With large scale health insurance reform looking doomed with Nancy Pelosi’s claim on Friday that she doesn’t have the votes to pass the Senate health care reform bill, it is time to return to the black board for incremental reforms. One of the most promising areas could be payment reform, particularly Medicare payment reform.
Payment reform was the unspecified part of the bill that was supposed to provide long term cost control. Unlike some backroom deal for the Nebraska Medicaid population, there was a valid reason for payment reform to be unspecified: nobody has a clear idea about what will work. The key problem is how do you measure non-events? How do you reward care providers for not having to perform services in the first place?
For an individual provider, this can be difficult. A provider may see only a few people with a particular condition, so the individual circumstances of a few patients may drive whether a provider looks like he or she has provided quality care. Further how do you measure outcomes when care is divided among multiple providers? These questions are difficult to answer for providers but can and should we ask them of an insurance company?
Insurance companies main argument in the health insurance reform debate was that modern health carriers do more than just pay claims. The carriers argue that their care management function provides social benefit beyond the profit to their shareholders.

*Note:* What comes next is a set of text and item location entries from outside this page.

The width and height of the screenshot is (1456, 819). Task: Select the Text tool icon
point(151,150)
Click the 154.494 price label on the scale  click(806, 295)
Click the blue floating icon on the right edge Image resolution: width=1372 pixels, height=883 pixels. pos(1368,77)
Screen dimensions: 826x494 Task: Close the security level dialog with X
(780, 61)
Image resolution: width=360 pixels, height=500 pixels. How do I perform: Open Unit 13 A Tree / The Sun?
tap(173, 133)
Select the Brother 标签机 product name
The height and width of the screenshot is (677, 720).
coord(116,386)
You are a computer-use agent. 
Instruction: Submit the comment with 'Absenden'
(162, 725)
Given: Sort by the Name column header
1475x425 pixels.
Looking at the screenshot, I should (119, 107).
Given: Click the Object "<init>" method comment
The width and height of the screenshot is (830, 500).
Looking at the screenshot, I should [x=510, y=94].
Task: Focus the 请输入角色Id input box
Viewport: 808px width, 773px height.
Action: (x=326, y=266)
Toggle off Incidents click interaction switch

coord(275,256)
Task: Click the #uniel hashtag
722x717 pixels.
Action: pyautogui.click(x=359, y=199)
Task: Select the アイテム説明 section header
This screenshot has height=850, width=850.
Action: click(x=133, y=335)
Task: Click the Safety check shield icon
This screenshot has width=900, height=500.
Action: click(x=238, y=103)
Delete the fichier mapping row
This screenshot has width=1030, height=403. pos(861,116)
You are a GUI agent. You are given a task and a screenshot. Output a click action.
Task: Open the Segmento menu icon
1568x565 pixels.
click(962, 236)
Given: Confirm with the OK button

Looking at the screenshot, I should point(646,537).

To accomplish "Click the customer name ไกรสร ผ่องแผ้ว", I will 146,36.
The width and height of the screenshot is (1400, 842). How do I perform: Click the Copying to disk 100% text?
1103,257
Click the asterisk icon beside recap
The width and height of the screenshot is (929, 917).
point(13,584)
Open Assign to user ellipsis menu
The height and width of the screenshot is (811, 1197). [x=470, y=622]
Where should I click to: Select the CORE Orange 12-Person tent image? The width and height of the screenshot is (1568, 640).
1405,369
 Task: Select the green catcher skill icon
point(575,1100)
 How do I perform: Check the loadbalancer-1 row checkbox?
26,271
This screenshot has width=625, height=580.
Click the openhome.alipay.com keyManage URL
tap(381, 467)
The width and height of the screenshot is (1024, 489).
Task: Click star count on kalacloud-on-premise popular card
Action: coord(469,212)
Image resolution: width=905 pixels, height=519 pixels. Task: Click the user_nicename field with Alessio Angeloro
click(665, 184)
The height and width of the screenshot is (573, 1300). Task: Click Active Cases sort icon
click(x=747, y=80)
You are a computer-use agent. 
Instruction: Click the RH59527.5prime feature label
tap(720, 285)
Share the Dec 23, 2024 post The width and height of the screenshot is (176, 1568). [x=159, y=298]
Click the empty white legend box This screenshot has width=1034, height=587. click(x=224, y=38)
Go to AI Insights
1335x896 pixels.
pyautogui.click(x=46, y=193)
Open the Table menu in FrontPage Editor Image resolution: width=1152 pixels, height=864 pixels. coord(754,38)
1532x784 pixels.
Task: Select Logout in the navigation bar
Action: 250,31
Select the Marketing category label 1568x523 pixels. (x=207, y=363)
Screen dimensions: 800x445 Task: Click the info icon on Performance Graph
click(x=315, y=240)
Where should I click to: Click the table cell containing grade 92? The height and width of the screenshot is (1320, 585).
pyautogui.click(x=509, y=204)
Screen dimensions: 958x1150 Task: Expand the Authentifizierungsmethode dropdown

If care management actually provides improves the health of members then this is clearly true. But once again how can measure improvements in health?
The Medicare Advantage system already measure health status in its prospective payment system. Based on the previous year’s claims members are given risk score. A higher score indicates worse health and Medicare Advantage plans are paid more to care for this member since the assumption is that member will cost more to care for. The rationale for this system is that it avoids Medicare Advantage plans cherry-picking the healthiest members. But if health plans are actually improving the health of members the average risk of the population under their care should be going down right?
Not quite. In practice the incentive for plans is only to increase the risk score or make it appear that the population under management is sicker. If the plan is able to show that the member has a chronic condition then as long a the member re-enrolls the plan will earn more revenue so all of the incentive is to increase the risk scores of the population. In other words show that the population has gotten sicker while under the plan’s management, the opposite of one of the major stated reason for the health plan’s profits.
But what if Medicare were to pay the plan for actually improving the health status of the member’s? By comparing the increase in risk scores between Medicare members who are managed by the government, fee for service (FFS) members, and those managed by Medicare Advantage plans, we can determine if plans are actually improving the health of their members. Using the FFS member’s as a control means that factors outside of the plan’s control are accounted for. For instance any changes in the general health of the population from swine flu would affect both the FFS and Medicare Advantage members.
We can incentivize the plans to by sharing half of the difference between the plan’s risk score growth and the FFS risk score growth. This would mean that a plan that improved the health of it’s members earned more than one that didn’t. If this was made a true risk sharing and plans that had higher risk growth actually had to pay Medicare back for the higher costs of their mismanagement, the Medicare trust fund might even stay in the black a few more months longer.
If health carriers are serious about stating their business is managing health and not claims let’s measure them on their claim.
Disclaimer: I am employed by Ingenix a subsidiary of United Health Group and these are my views and not the views of Ingenix or United Health.